A lot of bloggers will throw any and all resources they can find which might be of use to others, but here I want to do things a little differently. I know you can find those sites everywhere (some of which I’ll link in due course), but all the resources here will have been genuinely used by myself and I’ll be able to personally vouch for them!

OSINT

Jeffreys Image Metadata Viewer - a great tool, particular props to the built in GPS coordinate linking (where that data is provided).

Yandex Image Search - an OSINT staple, their reverse image searching, particularly for facial searches, is second to none.

Google Earth - great for lining up shots found on Google Maps, offline versions also available (including linux)

PENTESTING

Name-That-Hash - a tool that will take a given hash and be able to tell you what kind of hash it is likely to be. There is also a web app version with no install, however, I found the command line interface to be a lot more intuitive, showing likelihoods of each type.

suid3num - a tool which enumerates SUIDs and gives some good attack vectors.

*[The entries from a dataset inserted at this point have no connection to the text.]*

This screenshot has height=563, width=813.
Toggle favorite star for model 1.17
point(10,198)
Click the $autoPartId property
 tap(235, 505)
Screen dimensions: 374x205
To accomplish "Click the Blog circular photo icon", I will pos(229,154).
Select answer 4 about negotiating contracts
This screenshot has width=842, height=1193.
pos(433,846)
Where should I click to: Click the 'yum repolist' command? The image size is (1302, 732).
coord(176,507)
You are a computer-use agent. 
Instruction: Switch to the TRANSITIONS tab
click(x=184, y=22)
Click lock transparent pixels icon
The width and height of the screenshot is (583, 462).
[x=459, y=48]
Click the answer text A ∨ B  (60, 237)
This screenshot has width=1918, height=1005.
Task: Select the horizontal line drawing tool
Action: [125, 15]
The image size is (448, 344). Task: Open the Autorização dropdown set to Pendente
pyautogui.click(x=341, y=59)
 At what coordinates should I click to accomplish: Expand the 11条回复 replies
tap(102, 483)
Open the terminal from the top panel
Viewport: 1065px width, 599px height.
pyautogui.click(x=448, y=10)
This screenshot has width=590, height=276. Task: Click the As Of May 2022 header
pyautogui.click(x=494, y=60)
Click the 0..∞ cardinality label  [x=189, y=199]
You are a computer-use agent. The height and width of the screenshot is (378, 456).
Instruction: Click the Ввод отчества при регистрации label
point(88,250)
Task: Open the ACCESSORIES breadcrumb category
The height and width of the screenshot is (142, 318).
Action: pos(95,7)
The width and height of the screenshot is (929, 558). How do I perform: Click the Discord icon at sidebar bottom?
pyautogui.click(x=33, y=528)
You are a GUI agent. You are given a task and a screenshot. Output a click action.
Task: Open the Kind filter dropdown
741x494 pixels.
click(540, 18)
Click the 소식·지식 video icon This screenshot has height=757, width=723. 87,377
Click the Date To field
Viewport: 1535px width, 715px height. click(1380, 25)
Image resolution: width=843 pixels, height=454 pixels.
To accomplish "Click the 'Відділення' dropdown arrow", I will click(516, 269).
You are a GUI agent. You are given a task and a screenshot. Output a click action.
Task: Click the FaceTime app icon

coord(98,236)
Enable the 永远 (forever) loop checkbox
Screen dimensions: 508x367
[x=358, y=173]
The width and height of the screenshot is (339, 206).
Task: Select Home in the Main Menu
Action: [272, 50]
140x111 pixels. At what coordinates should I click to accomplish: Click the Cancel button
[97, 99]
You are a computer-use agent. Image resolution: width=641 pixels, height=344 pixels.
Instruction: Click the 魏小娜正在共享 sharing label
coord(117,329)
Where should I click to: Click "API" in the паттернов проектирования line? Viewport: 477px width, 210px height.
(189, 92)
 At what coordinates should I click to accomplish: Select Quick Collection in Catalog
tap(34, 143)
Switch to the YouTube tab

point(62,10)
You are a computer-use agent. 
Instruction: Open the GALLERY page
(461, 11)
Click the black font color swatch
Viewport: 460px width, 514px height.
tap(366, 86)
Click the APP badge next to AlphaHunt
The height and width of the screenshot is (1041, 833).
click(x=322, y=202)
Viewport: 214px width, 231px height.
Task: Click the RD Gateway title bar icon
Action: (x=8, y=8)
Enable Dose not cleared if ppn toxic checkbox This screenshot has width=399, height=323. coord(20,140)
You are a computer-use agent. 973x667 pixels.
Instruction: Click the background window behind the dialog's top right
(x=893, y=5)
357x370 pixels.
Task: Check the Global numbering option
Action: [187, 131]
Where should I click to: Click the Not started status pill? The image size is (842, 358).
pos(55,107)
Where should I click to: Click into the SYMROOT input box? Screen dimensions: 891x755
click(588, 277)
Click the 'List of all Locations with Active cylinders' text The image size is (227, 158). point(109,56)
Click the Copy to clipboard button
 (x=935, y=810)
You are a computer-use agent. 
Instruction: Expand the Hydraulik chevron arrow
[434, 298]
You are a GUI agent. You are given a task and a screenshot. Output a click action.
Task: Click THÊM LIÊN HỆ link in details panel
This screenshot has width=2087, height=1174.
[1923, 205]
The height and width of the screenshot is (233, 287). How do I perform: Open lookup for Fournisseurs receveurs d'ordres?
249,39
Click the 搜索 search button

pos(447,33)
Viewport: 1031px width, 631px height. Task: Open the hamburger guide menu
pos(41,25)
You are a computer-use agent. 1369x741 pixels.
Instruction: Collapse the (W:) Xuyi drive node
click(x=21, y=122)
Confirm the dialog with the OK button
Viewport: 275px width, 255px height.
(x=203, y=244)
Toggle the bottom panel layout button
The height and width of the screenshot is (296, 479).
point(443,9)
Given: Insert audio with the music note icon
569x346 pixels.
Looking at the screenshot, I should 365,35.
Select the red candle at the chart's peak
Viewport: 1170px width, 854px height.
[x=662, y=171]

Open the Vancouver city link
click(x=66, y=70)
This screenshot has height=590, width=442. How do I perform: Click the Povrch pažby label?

Very handy!

pentestmonkey reverse shell cheatsheet - a great site with pointers for reverse shelling, their script for PHP reverse shelling is linked on that page and is particularly useful.

Nmap cheatsheet - this awesome cheatsheet by Nathan House over at StationX is a really nicely formatted cheatsheet with everything you could need, and some nice diagrams of the different types of scans.

PayloadsAllTheThings - a great GitHub repo with lots of resources for pentesting, including but not limited to reverse shells, injection commands and most usefully, cheatsheets and guides on privilege escalation.

GTFOBins - self described as a ‘curated list of unix binaries that can be used to bypass local security restrictions in misconfigured systems’. The GTFO is for ‘get the fuck out’!